Start of Information given

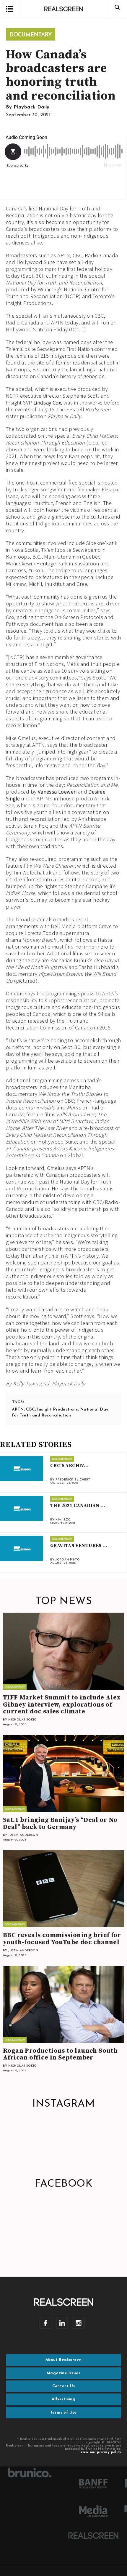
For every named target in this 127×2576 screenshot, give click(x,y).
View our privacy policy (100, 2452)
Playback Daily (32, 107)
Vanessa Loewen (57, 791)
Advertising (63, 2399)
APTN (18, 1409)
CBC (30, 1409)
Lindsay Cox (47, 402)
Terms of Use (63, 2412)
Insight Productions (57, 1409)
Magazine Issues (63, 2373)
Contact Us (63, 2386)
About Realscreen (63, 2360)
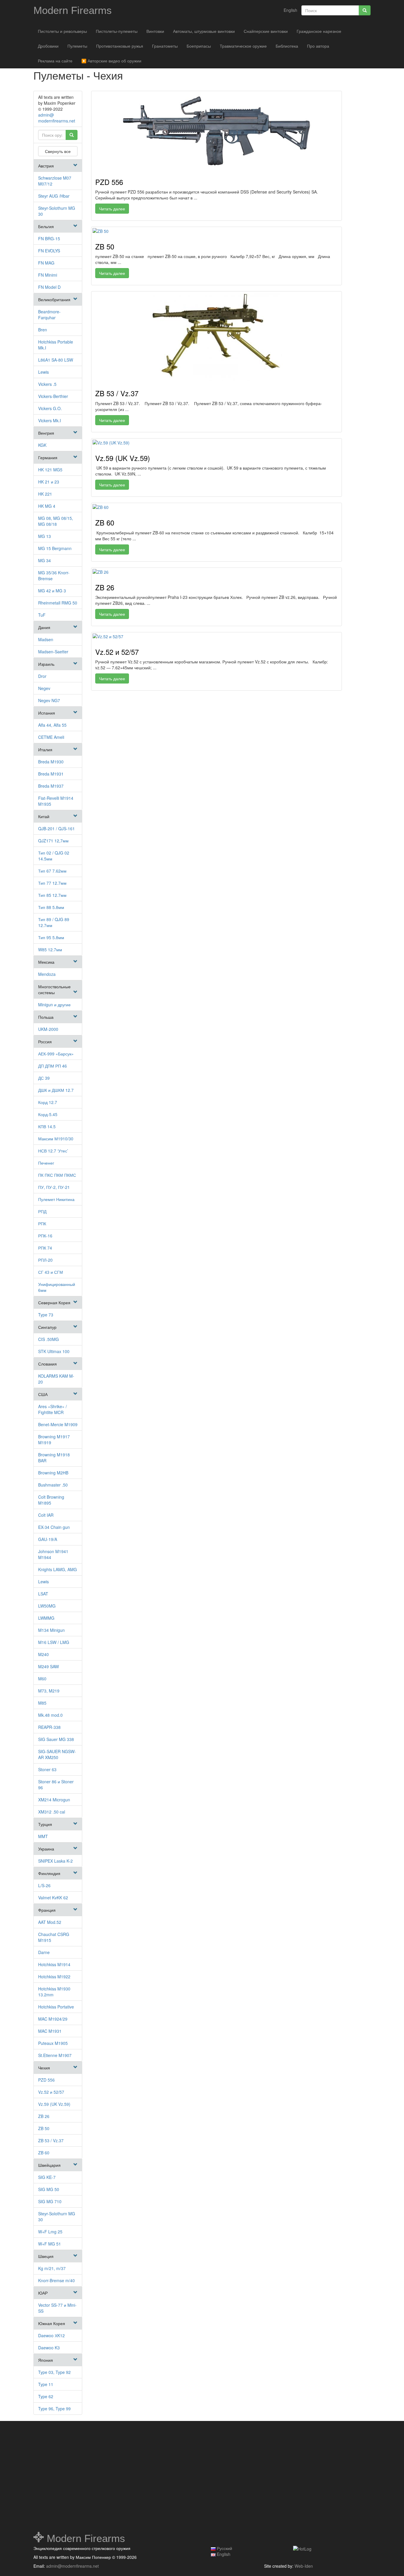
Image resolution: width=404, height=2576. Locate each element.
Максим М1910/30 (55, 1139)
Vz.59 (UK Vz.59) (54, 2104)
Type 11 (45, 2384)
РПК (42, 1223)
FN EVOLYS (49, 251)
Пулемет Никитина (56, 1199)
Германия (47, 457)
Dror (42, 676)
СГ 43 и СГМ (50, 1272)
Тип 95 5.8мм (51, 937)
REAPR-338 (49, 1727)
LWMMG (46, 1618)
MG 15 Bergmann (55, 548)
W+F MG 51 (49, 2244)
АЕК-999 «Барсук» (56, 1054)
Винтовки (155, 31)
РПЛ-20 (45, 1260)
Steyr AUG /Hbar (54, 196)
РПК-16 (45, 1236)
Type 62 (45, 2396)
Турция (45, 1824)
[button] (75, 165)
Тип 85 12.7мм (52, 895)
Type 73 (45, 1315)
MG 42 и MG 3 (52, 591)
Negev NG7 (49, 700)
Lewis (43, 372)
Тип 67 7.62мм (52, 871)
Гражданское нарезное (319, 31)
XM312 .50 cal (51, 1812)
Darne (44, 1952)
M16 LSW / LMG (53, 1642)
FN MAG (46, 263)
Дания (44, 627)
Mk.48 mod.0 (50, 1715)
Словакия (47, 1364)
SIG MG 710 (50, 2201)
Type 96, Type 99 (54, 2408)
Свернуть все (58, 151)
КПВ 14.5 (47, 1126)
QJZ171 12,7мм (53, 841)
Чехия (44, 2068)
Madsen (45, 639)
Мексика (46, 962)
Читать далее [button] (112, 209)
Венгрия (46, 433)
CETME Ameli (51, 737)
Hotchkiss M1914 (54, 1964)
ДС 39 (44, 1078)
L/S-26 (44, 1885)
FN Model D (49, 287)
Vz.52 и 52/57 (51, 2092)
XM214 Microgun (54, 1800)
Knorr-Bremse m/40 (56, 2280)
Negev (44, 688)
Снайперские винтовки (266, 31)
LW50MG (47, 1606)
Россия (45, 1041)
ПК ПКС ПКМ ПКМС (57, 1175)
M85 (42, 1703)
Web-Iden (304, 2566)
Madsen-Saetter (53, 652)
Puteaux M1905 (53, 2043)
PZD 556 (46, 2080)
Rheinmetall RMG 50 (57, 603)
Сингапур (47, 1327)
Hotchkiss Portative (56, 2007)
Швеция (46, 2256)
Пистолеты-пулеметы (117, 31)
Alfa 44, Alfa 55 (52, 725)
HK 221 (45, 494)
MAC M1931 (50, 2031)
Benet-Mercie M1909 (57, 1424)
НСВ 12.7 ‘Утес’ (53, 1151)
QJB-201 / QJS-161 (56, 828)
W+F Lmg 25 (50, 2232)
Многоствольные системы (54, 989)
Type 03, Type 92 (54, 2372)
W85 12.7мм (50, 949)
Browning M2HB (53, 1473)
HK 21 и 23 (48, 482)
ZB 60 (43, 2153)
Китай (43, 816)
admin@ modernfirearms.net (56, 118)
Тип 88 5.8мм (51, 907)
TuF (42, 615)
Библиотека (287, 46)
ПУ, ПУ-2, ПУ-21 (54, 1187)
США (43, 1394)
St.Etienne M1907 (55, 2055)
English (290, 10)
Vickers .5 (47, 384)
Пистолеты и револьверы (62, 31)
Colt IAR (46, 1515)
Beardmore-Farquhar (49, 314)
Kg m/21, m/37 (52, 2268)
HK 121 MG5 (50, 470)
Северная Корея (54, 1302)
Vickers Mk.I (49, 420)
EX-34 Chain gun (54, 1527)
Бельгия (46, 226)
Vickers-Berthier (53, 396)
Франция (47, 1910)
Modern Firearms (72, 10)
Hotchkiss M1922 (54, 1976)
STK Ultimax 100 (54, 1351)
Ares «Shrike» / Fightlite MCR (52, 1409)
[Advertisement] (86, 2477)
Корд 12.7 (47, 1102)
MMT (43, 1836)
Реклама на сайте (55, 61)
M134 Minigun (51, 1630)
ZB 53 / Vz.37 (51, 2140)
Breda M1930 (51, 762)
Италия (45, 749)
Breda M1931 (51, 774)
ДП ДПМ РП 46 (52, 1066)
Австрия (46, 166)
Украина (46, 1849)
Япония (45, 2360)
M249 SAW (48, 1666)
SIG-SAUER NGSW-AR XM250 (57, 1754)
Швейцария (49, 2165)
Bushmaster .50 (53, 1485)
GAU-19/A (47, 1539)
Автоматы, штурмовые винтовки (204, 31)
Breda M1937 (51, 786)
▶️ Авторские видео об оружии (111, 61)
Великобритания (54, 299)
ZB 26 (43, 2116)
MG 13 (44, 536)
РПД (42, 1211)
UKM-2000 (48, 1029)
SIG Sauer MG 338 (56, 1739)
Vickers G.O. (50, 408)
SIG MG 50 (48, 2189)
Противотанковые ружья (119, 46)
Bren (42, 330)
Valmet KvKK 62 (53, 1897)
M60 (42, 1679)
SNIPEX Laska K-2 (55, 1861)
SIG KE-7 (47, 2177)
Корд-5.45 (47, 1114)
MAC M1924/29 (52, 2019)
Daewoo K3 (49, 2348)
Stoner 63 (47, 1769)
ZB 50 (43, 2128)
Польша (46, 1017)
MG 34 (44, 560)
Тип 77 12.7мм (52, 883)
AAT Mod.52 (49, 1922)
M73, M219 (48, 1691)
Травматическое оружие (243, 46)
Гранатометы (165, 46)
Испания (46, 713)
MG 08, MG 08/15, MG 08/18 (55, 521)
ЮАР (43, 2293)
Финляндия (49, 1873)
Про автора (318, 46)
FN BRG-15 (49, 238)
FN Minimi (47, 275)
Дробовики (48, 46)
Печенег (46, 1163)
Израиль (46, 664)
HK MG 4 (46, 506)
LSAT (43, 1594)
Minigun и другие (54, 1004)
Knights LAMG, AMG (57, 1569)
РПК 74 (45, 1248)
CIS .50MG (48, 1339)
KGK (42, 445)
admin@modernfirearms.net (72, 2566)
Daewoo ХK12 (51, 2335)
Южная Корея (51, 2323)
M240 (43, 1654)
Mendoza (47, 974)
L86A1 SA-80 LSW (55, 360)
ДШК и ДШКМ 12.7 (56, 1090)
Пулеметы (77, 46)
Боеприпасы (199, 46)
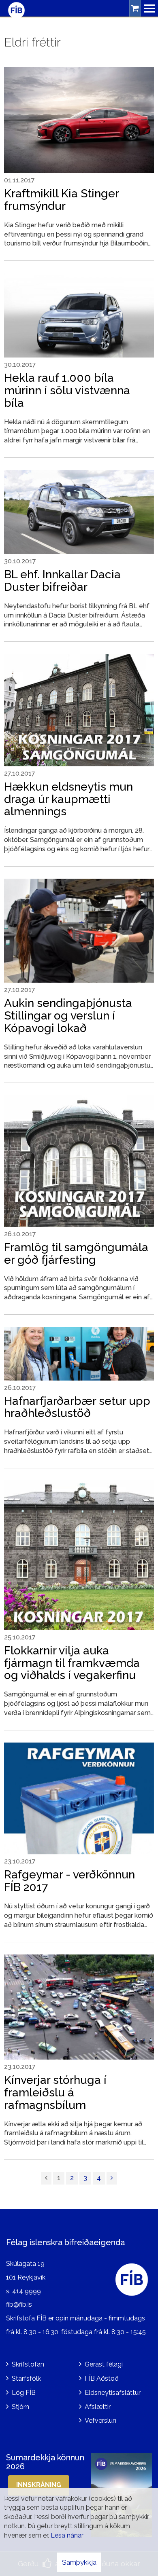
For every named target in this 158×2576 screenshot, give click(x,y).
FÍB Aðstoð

End of Information given

# Work to be completed
The lines to set down run from the line with "Lindsay Cox (47, 402)" up to and including the line with "СГ 43 и СГМ (50, 1272)" in the entries above. Reproduce them exactly, with no pictures.

# Exercise answer
Lindsay Cox (47, 402)
Terms of Use (63, 2412)
Insight Productions (57, 1409)
Magazine Issues (63, 2373)
Contact Us (63, 2386)
About Realscreen (63, 2360)
Image resolution: width=404, height=2576. Locate each element.
Максим М1910/30 (55, 1139)
Vz.59 (UK Vz.59) (54, 2104)
Type 11 (45, 2384)
РПК (42, 1223)
FN EVOLYS (49, 251)
Пулемет Никитина (56, 1199)
Германия (47, 457)
Dror (42, 676)
СГ 43 и СГМ (50, 1272)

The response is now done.